Work instruction:
Copy out each line of the data that holds the word "agent".
*** Data
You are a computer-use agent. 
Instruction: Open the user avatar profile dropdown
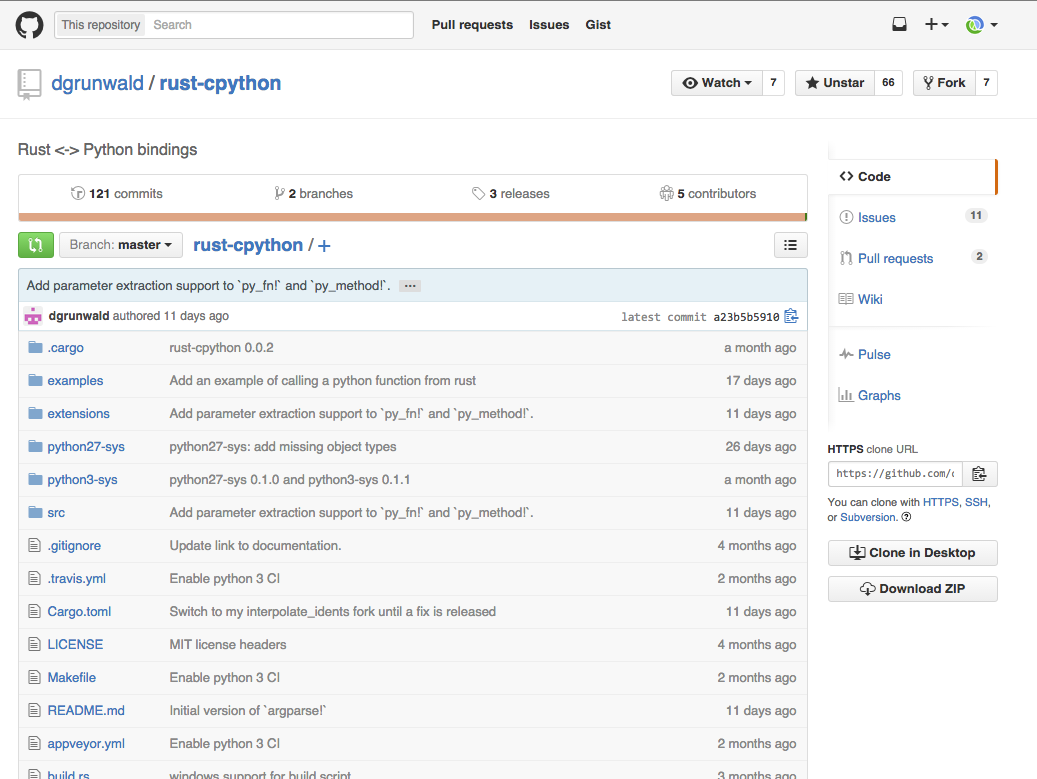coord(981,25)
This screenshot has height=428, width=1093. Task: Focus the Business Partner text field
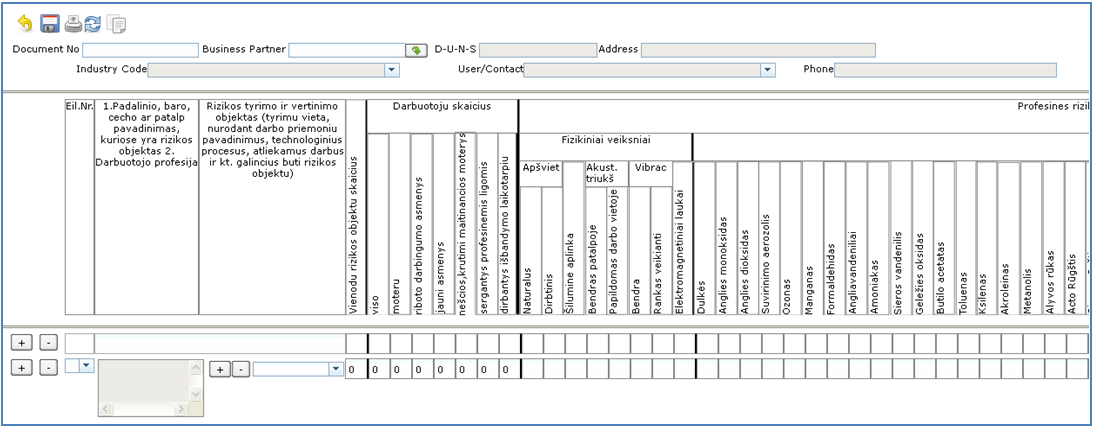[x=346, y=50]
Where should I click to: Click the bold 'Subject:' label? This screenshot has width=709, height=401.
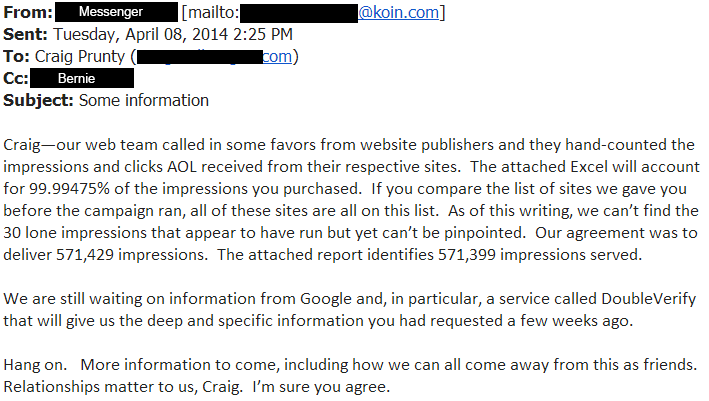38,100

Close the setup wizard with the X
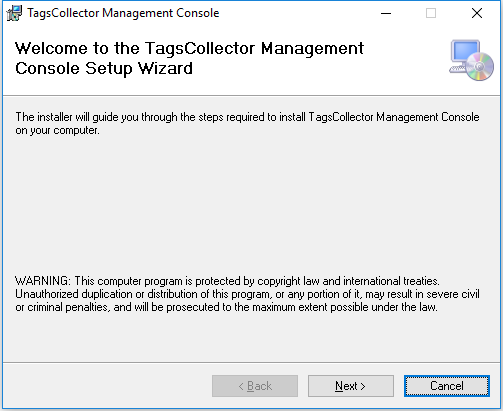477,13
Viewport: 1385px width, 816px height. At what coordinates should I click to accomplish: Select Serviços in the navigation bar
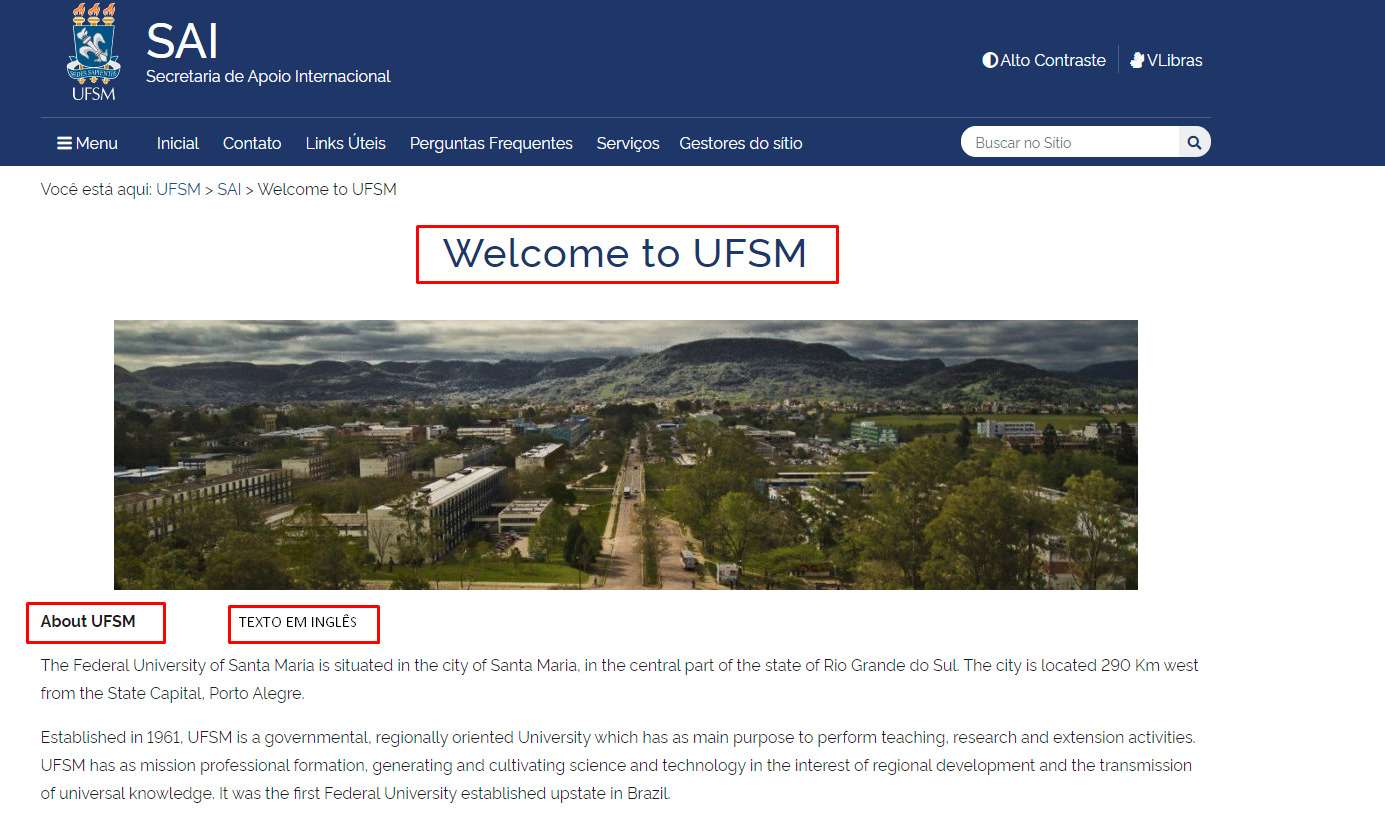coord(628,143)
******
*** Data
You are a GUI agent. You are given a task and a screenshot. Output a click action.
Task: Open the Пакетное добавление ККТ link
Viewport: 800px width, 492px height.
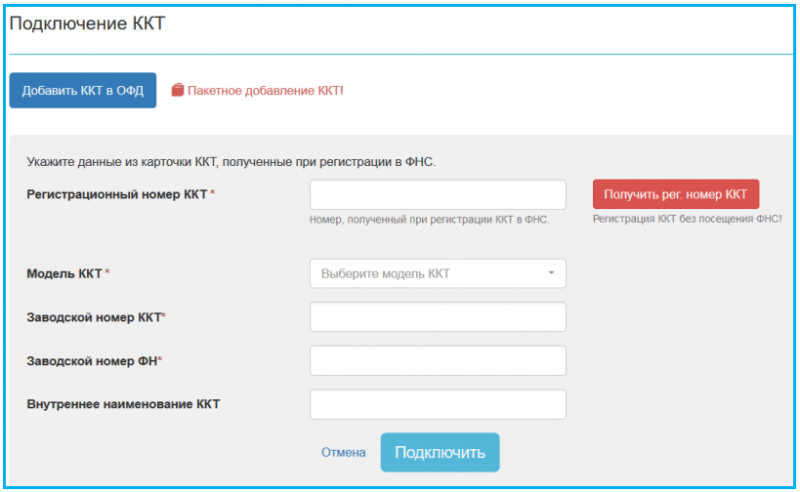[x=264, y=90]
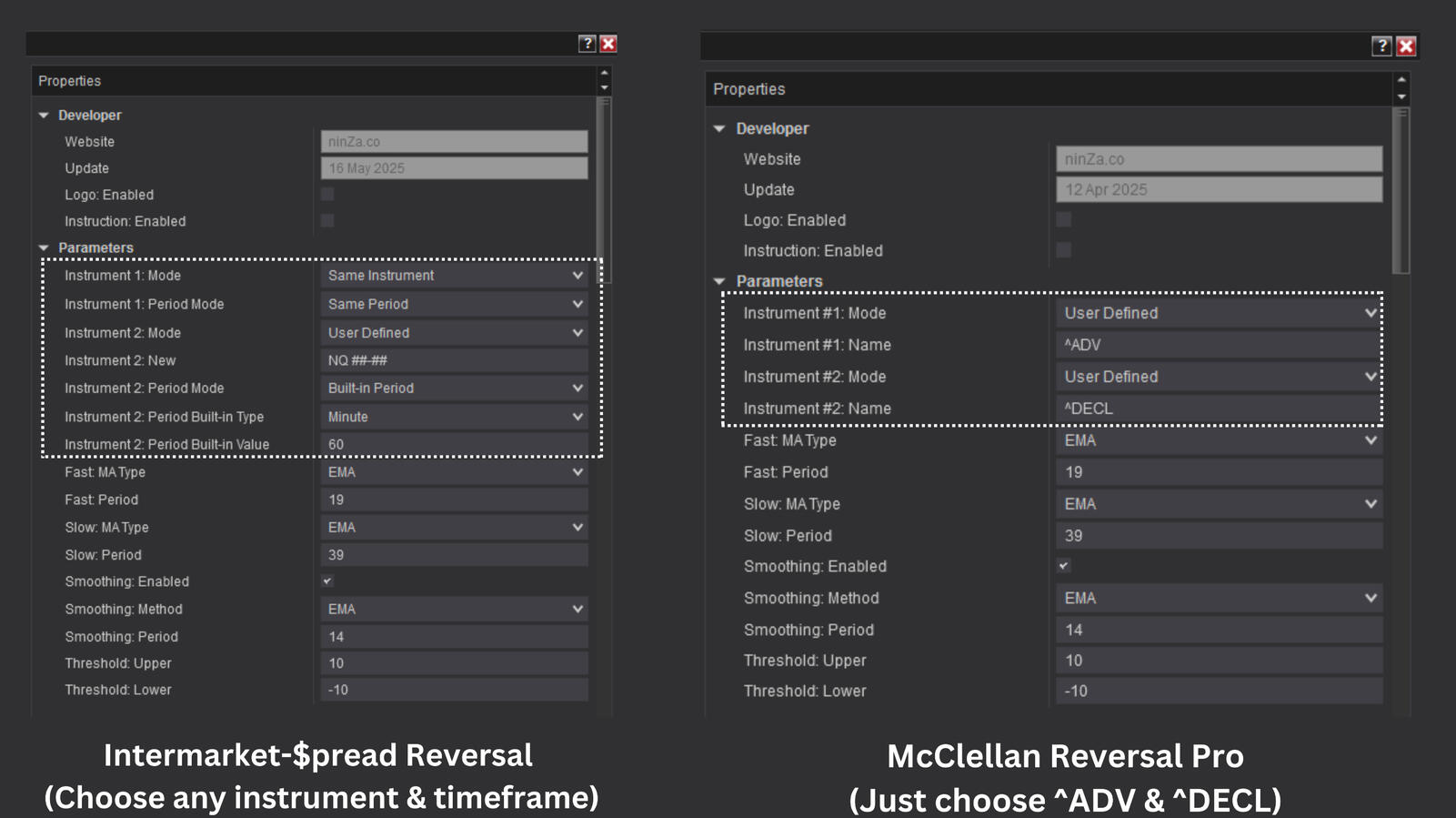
******
Result of this task:
You are a computer-use agent. 
You are a GUI agent. You are given a task and a screenshot. Output a click action.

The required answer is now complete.